Landtagswahlen: Warum im Osten nicht mehr der Westen gewählt wird

In Brandenburg und Sachsen werden SPD und CDU vom Sockel der Volksparteien gestoßen - soviel scheint sicher. Es ist die Quittung dafür, dass Friday for Future im Westen ihnen wichtiger sind als die Wähler vor Ort.

ODD ANDERSEN/AFP/Getty Images

Mit Spannung wird der Ausgang der Wahlen in Brandenburg und in Sachsen erwartet, Prognosen werden derweil wie Blitzmails aus Delphi gehandelt. Alle Umfrageergebnisse sind jedoch in dreifacher Weise fragwürdig.

Erstens existiert eine ohnehin schon große Fehlertoleranz, so dass bei einem Spielraum von +/- 1,5 % die Abweichung statistisch im Extremfall bei 3 % liegen kann.

Zweitens findet man im Osten eine weitaus geringere Parteienbindung als im Westen. Wähler lassen sich im Osten stärker von Interessen, als von Gewohnheit und Tradition leiten. So gesehen sind sie die „demokratischeren“ Wähler, weil sie stärker von den Verhandlungen der res publica, als von traditioneller Zugehörigkeit ausgehen. Deshalb wirkt sich die Repräsentationslücke, wie der Politikwissenschaftler Werner J. Patzelt das Phänomen benannte, dass die etablierten Parteien immer weniger die Interessen von wachsenden Wählerschichten vertreten, im Osten wesentlich stärker aus. In Ostdeutschland denkt man weniger ideologisch, sondern ergebnisorientiert. Man könnte es auch so formulieren, dass der Bedeutungsverlust der Linken und der SPD im Osten darauf zurückzuführen ist, dass beide Parteien „nicht geliefert“ haben, Politik oft für die Medien, anstatt für ihre Wähler in den Gemeinden und Kommunen in Ostdeutschland machen.

◆ Auszug Datensatz ◆
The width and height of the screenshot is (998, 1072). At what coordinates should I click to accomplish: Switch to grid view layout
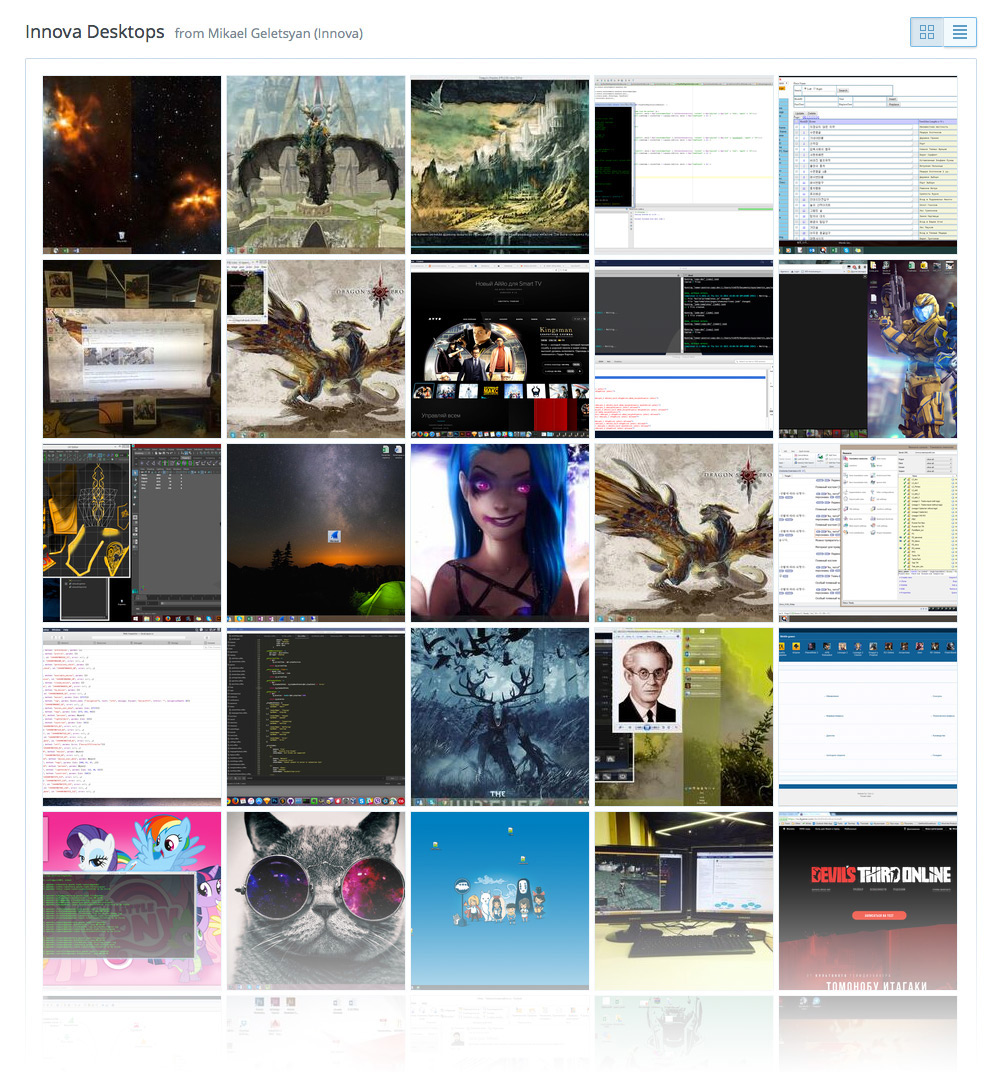point(927,32)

◆ Aufgaben zur Übung ◆
1 – Wiederhole aus dem Text über die Landtagswahlen im Osten wortgetreu den Abschnitt, der bei „Landtagswahlen: Warum im“ beginnt und bei „dreifacher Weise fragwürdig.“ endet.
2 – Führe den Text über die Landtagswahlen in Brandenburg und Sachsen nach seinem letzten Satz weiter.

◆ Lösungen ◆
1 –
Landtagswahlen: Warum im Osten nicht mehr der Westen gewählt wird

In Brandenburg und Sachsen werden SPD und CDU vom Sockel der Volksparteien gestoßen - soviel scheint sicher. Es ist die Quittung dafür, dass Friday for Future im Westen ihnen wichtiger sind als die Wähler vor Ort.

ODD ANDERSEN/AFP/Getty Images

Mit Spannung wird der Ausgang der Wahlen in Brandenburg und in Sachsen erwartet, Prognosen werden derweil wie Blitzmails aus Delphi gehandelt. Alle Umfrageergebnisse sind jedoch in dreifacher Weise fragwürdig.

2 –
Jüngstes Beispiel ist die durch einen fragwürdigen Gerichtsbeschluss verfügte Schließung des Tagebaus Jänschwalde, die Signalwirkung hat. Weder die Funktionäre der ehemaligen Arbeiterpartei SPD, noch die der CDU traten für die Arbeitnehmer ein, um es sich nicht mit Fridays for future zu verderben. Statt gegen die Schließung zu kämpfen, postet der Spitzenkandidat der CDU, Ingo Senftleben:

„In Jänschwalde werden zwei von sechs Kraftwerksblöcken stillgelegt. Das kostet direkt 600 Arbeitsplätze. Wir müssen gemeinsam mit der Wirtschaft zeigen, dass wir solche Industriearbeitsplätze ersetzen können. Sonst wird die Strukturentwicklung nicht gelingen.“

Das war am 6. Mai 2019, über die aktuelle Schließung des Tagebaus findet man bisher kein Statement von ihm. Sicher ist jetzt schon, dass mit hohlen Phrasen und Schweigen der Machtwechsel in Brandenburg nicht gelingen wird. Gerade in Jänschwalde hätte Ingo Senftleben beweisen können, dass er „Bock auf Brandenburg“ hat, hätte er Flagge zeigen können, zumal Ministerpräsident Dietmar Woidke im Regierungsraumschiff am 26.08. durch den Tagebau flog und nichts von der Brisanz der Situation bemerkte, oder wie Woidkes Staatskanzlei gutgelaunt publizierte: „Bei einem Rundgang in der LEAG-Ausbildungsstätte Kraftwerk Jänschwalde sprechen Woidke und Giffey mit Azubis, Betriebsräten, Vertretern der Industriegewerkschaft BCE sowie Jugendvertretungen des Tagesbaus und des Kraftwerks. Dabei geht es auch um eine zukunftsfähige Aus- und Weiterbildung am Standort unter Berücksichtigung des Strukturwandels. In der Einrichtung werden rund 140 Jugendliche u.a. als Mechatroniker, Elektroniker für Betriebstechnik und Industriemechaniker ausgebildet. In den vergangenen 13 Jahren wurden rund 25 Prozent der Belegschaft des Kraftwerks und des Tagesbaus durch Jungfacharbeiter ersetzt.“ Wenig später verfügte das Oberverwaltungsgericht Berlin-Brandenburg die Schließung des Tagebaus.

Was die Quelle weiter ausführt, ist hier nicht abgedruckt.